Chemical reactions can be studied at different levels: At the level of individual atoms and molecules, new compounds can be designed. At the level of tiny particles on the nano and micrometer scale, one can understand how catalyst materials influence chemical reactions. In order to use chemical reactions in industry, however, it is necessary to look at the macroscopic scale.
Typically, different approaches are used for each area. But this is not sufficient for complex chemical reactions on catalyst surfaces. At University of Technology (TU) Wien (Vienna), an important step has now been taken: for the first time, it is possible to connect all levels from the microscopic to the macroscopic in order to describe a technologically important chemical reaction under realistic conditions. The results have now been published in the scientific journal Nature Communications.
Isomers: same composition, different molecules
Many molecules come in different variants: The same set of atoms can be arranged in different ways, which are then referred to as "isomers." It is important to distinguish between these isomers—for example, a certain isomer of the hydrocarbon butene is favorable for fuel production, but another butene variant is preferred for polymer manufacturing. Producing exactly the desired isomers or converting one isomer into another is a tricky task that can be achieved with very specific catalysts.
"A particularly important catalyst for such processes is palladium," says professor Günther Rupprechter from the Institute of Materials Chemistry at TU Wien. "Normally, palladium is placed on a surface in the form of tiny nanocrystals. Certain molecules then bind to these granules, and this enables the chemical reaction."
It is a well-known fact that the particle size is often crucial for a specific catalytic function, but mostly there has been no detailed rationalization of how this works. "It is impossible to create a full-scale quantum-chemical model of these particles on a computer, because they simply consist of too many atoms," says Dr. Alexander Genest, the first author of the current study. "We therefore have to find alternatives to combine the different methods to study chemical catalysis."

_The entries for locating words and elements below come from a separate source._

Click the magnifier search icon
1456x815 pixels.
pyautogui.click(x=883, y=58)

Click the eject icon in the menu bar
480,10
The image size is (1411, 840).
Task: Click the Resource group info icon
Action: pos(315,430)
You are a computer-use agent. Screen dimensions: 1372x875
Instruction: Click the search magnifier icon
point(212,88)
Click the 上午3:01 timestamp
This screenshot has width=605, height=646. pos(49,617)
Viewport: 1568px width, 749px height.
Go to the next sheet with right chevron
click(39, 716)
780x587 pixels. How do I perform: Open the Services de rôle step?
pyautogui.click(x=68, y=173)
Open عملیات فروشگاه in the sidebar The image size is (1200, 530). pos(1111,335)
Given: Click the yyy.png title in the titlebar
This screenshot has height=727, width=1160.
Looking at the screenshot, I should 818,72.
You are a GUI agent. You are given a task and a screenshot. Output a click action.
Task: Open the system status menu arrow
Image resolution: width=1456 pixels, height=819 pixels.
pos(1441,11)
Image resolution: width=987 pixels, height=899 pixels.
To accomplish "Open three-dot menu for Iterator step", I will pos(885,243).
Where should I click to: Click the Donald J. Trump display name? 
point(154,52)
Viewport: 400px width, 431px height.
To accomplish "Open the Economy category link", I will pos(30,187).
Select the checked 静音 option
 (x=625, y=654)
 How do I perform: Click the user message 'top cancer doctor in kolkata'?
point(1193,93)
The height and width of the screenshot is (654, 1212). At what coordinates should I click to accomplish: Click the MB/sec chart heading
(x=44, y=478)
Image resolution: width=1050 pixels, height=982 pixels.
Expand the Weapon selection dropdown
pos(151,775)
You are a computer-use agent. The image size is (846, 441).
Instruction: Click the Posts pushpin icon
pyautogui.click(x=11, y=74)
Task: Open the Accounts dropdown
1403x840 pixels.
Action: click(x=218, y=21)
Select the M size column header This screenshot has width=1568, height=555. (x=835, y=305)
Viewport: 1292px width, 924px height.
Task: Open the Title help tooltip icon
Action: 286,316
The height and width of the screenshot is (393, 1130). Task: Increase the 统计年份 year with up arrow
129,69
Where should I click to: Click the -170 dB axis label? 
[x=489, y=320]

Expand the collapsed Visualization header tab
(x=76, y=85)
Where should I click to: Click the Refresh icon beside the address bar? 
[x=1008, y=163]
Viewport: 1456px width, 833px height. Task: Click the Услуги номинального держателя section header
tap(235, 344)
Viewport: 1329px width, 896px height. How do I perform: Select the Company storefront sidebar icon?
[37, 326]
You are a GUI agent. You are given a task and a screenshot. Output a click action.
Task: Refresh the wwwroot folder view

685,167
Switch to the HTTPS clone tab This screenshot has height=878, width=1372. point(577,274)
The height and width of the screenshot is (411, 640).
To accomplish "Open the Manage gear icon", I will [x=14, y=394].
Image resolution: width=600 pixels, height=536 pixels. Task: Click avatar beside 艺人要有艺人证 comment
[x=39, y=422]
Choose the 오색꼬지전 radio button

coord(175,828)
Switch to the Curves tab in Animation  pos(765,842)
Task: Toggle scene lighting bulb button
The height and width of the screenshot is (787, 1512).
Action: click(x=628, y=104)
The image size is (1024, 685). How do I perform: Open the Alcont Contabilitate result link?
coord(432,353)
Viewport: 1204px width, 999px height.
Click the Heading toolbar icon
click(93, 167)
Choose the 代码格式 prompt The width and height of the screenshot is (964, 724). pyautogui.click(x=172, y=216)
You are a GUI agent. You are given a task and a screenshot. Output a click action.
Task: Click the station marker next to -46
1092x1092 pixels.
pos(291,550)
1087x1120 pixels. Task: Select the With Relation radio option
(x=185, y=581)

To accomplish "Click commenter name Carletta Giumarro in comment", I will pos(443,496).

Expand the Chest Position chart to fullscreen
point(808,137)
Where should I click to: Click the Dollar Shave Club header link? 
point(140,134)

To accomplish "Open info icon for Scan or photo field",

Realistic conditions instead of idealized systems
The research team at TU Wien and its cooperation partners from Singapore, Alicante, and Munich chose a complex but important reaction for their investigations: The isomerization of alkenes. "This is particularly challenging because there are several reaction pathways that play a role at the same time," says Rupprechter. "It was important for us to study the reaction under realistic conditions: In previous basic research, reactions were often analyzed in (ultra-)high vacuum, at low temperatures. But in an industrial setting, you have to deal with completely different parameters. We therefore wanted to find out how this isomerization takes place at atmospheric pressure and 100°C."
The team started at the level of atoms and molecules: "With the help of density functional theory, we can model elementary reaction steps of the molecules that attach to various facets of the palladium crystals," says Genest. These calculations yield parameters for so-called microkinetic models, which can be used to predict the dynamics of chemical reactions on a much larger time scale on a computer. And from these results, in turn, it is then possible to infer the total amount of desired chemical products that will be present after a certain time at certain parameters.
"The model calculations agree very well with our experimental measurements, not only qualitatively but also quantitatively," emphasizes Rupprechter. "This is an important breakthrough—such agreement was not possible like this before." Now it can be explained in detail why various sizes of palladium particles have different effects on the chemical processes: Large particles have smooth surfaces, while smaller ones are more round and stepped. The arrangement of the palladium atoms in alternative geometries influences the reaction energy and thus the catalytic behavior.
Optimal results instead of just trial and error
"When you optimize a chemical process in industry, you often have to rely on trial and error," says Rupprechter. "Which external parameters should be chosen? Which catalysts do you use—and in what form? These are questions that could hardly be answered on a theoretical level until now." Usually, multiple variants are tested and then the most successful one is chosen. But if a process is then supposed to be scaled up from laboratory scale to industrial scale, completely different parameters may be required.
"We have now shown that you can comprehensively understand such processes if you link several time- and length scales," says Genest. "This approach is of course also applicable to many other catalytic reactions." In the chemical industry, it should thus become possible to optimize chemical manufacturing processes through computer modeling and at the same time reduce expensive and time-consuming benchmarking to a minimum.